April 30, 2015 – Melissa Daubert, MD, and other Duke researchers developed an operational framework that included individual review and group-based sessions.
Use of a continuous quality improvement initiative can reduce variability and improve reproductively in echocardiography, according to a new study by DCRI researchers.
Echocardiography is a valuable tool for diagnosing cardiovascular ailments, but the wide variability in interpretation can limit its usefulness in a clinical setting. The American Society of Echocardiography has issued a set of general guidelines for echocardiography interpretation, but to date there are no well-defined, widely accepted standards that define acceptable reproducibility.
The study, published online this month in the Journal of the American Society of Echocardiography, employed a new operational framework for interpreting echocardiography. Lead author Melissa Daubert, MD (pictured), and her colleagues hypothesized that this quality improvement initiative would improve interpretative variability.
The researchers gathered a team of five echocardiogram readers, which included three registered diagnostic cardiac sonographers and two cardiologists with board certification in adult echocardiography. These readers were asked to independently interpret 10 transthoracic echocardiograms for the following parameters: left ventricular end-diastolic volume, biplane ejection fraction, mitral regurgitation, aortic regurgitation, left ventricular outflow tract, diameter, peak and mean aortic valve gradients, and aortic valve area.
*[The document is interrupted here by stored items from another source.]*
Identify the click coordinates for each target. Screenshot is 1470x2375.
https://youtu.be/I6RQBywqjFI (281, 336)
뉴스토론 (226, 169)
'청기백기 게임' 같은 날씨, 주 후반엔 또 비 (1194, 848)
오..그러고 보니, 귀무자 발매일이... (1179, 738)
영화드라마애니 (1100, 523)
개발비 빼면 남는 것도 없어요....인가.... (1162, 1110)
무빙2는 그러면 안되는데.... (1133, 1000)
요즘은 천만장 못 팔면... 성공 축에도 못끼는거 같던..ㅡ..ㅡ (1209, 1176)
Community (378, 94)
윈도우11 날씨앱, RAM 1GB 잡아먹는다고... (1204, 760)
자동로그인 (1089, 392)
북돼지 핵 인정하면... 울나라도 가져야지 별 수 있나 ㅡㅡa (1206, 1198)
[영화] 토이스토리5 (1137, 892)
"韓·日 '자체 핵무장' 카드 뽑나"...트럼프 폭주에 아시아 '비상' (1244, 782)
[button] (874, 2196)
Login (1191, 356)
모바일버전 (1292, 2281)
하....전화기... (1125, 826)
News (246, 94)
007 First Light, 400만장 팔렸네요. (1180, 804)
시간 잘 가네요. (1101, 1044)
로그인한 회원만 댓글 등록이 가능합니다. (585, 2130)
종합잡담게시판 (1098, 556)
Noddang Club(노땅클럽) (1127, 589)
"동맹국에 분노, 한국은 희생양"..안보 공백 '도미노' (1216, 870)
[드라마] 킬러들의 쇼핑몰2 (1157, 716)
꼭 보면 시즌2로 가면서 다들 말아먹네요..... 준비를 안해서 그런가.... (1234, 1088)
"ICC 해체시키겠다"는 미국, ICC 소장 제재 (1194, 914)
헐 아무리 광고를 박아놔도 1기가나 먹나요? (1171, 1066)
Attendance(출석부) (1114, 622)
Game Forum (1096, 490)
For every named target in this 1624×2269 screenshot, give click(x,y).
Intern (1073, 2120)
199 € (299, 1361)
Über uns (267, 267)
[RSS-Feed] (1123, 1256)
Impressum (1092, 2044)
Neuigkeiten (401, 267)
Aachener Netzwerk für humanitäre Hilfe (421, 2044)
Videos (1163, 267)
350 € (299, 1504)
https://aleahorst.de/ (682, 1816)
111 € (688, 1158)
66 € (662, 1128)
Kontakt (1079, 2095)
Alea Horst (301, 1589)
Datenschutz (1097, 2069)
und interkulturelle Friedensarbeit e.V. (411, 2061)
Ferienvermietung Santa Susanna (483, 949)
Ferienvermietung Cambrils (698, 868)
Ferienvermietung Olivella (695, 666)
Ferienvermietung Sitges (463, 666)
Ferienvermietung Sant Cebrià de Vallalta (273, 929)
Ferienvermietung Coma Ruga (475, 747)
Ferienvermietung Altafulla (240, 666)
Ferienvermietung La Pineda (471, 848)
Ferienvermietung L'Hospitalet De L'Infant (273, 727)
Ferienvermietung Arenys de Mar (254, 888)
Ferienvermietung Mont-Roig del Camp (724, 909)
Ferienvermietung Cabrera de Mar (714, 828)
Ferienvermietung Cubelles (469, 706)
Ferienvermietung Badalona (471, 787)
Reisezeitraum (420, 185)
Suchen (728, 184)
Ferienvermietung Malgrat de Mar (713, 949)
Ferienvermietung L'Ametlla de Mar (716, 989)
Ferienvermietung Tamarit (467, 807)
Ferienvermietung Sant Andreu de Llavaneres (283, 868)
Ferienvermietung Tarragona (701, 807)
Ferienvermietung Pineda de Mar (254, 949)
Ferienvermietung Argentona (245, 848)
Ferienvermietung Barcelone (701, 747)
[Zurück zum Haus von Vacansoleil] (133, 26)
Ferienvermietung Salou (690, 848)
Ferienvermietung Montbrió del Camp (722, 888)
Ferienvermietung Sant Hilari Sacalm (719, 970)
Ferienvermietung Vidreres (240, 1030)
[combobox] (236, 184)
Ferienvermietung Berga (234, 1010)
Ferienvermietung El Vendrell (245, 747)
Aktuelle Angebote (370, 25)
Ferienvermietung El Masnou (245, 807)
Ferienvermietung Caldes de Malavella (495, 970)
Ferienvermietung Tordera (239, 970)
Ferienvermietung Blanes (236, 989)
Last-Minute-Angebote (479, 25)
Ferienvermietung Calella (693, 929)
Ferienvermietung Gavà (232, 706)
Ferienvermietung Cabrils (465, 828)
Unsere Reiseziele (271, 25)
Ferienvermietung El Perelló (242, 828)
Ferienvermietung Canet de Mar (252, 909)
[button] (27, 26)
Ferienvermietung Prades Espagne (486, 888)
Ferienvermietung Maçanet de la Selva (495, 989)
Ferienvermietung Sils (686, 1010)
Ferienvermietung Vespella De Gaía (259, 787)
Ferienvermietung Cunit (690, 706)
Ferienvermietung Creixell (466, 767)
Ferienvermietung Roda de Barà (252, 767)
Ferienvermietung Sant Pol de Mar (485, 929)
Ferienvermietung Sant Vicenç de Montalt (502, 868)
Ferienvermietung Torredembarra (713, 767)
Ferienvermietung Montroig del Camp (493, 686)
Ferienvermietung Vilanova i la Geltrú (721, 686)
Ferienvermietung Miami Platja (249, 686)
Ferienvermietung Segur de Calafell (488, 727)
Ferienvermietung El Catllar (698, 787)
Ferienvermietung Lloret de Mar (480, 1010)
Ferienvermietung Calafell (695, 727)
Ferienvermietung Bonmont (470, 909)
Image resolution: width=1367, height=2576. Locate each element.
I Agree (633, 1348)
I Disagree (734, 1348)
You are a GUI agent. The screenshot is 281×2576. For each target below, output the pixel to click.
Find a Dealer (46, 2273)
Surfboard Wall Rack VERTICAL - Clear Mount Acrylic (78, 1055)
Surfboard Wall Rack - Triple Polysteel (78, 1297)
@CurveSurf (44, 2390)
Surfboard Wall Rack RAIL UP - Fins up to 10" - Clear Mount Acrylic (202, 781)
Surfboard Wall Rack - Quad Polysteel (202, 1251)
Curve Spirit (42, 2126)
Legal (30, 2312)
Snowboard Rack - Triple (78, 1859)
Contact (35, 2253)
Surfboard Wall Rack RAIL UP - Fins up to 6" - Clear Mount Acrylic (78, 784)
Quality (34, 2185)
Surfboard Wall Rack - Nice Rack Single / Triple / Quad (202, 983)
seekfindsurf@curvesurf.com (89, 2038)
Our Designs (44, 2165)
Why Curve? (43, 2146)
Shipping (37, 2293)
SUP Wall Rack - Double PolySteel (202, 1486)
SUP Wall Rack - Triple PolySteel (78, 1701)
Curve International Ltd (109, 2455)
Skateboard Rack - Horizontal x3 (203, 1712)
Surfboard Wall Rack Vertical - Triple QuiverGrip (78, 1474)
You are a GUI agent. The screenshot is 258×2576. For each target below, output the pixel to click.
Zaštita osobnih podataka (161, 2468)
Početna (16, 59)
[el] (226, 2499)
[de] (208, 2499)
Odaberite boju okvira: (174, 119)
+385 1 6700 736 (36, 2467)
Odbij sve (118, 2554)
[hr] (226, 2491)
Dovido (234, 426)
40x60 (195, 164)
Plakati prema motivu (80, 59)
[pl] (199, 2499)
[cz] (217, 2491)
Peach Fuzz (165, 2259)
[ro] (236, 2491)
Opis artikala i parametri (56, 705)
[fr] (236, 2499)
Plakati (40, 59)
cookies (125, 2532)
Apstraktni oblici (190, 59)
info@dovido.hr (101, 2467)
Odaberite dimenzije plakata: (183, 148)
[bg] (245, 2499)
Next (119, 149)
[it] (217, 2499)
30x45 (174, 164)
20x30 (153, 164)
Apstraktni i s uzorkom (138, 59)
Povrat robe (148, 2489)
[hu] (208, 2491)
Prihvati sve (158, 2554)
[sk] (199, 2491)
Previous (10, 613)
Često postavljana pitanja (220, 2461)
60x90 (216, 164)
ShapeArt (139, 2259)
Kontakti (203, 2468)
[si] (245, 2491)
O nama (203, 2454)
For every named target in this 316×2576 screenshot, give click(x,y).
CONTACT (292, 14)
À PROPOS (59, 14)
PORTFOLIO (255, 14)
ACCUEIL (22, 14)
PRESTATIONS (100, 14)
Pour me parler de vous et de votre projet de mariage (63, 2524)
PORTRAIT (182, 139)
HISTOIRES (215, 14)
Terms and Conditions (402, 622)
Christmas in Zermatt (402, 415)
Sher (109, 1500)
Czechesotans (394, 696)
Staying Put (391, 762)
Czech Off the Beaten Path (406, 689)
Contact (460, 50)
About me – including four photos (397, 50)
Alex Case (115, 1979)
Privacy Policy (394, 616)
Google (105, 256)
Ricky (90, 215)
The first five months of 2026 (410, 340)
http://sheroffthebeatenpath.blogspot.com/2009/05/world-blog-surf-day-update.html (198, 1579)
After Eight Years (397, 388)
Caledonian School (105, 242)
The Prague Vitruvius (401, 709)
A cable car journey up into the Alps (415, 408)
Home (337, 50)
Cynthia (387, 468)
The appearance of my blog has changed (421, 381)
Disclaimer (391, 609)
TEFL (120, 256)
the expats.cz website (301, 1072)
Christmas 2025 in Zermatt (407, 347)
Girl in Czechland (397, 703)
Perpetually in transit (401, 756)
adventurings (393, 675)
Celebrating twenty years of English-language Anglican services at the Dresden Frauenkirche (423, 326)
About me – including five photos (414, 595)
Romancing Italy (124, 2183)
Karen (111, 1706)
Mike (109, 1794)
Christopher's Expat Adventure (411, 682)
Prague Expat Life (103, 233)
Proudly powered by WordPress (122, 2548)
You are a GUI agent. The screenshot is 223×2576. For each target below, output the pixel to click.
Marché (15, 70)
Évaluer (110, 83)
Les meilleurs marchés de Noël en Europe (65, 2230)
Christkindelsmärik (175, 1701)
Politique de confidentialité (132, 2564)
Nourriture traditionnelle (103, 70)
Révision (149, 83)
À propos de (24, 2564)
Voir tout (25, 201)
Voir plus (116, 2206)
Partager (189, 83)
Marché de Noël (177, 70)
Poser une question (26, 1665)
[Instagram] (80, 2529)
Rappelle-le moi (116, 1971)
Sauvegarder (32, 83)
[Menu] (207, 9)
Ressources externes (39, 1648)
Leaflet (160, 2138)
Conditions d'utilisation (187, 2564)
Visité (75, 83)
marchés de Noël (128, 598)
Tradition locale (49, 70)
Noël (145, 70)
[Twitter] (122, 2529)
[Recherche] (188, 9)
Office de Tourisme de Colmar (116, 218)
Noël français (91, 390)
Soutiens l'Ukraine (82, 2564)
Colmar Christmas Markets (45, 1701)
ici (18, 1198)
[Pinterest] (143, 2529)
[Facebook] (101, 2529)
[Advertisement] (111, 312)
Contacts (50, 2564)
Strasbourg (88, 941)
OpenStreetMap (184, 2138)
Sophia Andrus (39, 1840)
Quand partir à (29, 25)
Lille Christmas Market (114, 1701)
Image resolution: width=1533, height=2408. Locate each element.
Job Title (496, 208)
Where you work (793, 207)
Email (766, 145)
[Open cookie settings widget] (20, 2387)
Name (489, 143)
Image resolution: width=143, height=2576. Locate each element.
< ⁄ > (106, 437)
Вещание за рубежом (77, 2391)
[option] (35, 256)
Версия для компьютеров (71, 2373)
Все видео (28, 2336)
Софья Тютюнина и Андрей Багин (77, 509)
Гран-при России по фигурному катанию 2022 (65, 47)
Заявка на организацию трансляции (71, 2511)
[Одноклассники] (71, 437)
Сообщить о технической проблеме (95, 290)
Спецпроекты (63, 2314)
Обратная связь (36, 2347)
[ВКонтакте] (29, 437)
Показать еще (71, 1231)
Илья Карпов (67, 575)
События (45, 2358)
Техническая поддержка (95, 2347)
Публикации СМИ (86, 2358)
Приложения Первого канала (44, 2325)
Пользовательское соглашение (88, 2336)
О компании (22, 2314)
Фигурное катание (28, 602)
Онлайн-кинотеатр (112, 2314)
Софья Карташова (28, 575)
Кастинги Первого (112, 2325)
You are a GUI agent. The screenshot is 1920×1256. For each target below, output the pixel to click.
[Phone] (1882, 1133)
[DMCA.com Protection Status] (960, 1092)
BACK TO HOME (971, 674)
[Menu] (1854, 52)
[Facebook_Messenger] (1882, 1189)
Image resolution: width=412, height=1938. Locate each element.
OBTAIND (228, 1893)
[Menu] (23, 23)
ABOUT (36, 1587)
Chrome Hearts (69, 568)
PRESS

Reproducibility was evaluated by comparing the variability of each parameter. If at least 80 percent of comparisons fell within a range of acceptable difference, defined for each parameter by a literature review and results from prior reproducibility testing, reproducibility was considered acceptable.
After the initial interpretation session, the five readers underwent retraining. This process included individual review and group-based sessions led by a senior cardiologist and lead sonographer. The trainers used national guidelines and case studies to promote uniformity of interpretation, eliminate individual idiosyncrasies, and provide an open forum for questions.
Upon completion of the retraining program, the readers interpreted a different set of 10 test echocardiograms for parameters that had unacceptable reproducibility on the initial testing, and reproducibility was reevaluated. To assess the effectiveness of the retraining program, the process was repeated with the same readers one year later.
All of the readers demonstrated acceptable reproducibility for biplane ejection fraction, mitral regurgitation, and peak and mean aortic valve gradients. Four of the original five readers achieved acceptable reproducibility for left ventricular end-diastolic volume, aortic regurgitation, and aortic valve area. None of the readers achieved acceptable reproducibility on the initial evaluation of left ventricular outflow tract diameter. After the retraining sessions, all of the readers demonstrated acceptable reproducibility, which was maintained on subsequent testing one year later. A second group of 10 readers was also evaluated, with similar results.
These findings, the researchers concluded, demonstrate that a quality improvement initiative for echocardiographic reproducibility can be successfully implemented with a minimal investment of time and money.
The study’s other authors were Eric Yow, MS; Huiman Barnhart, PhD; Dawn Rabineau, RDCS;, Anna Lisa Crowley, MD; and Pamela Douglas, MD.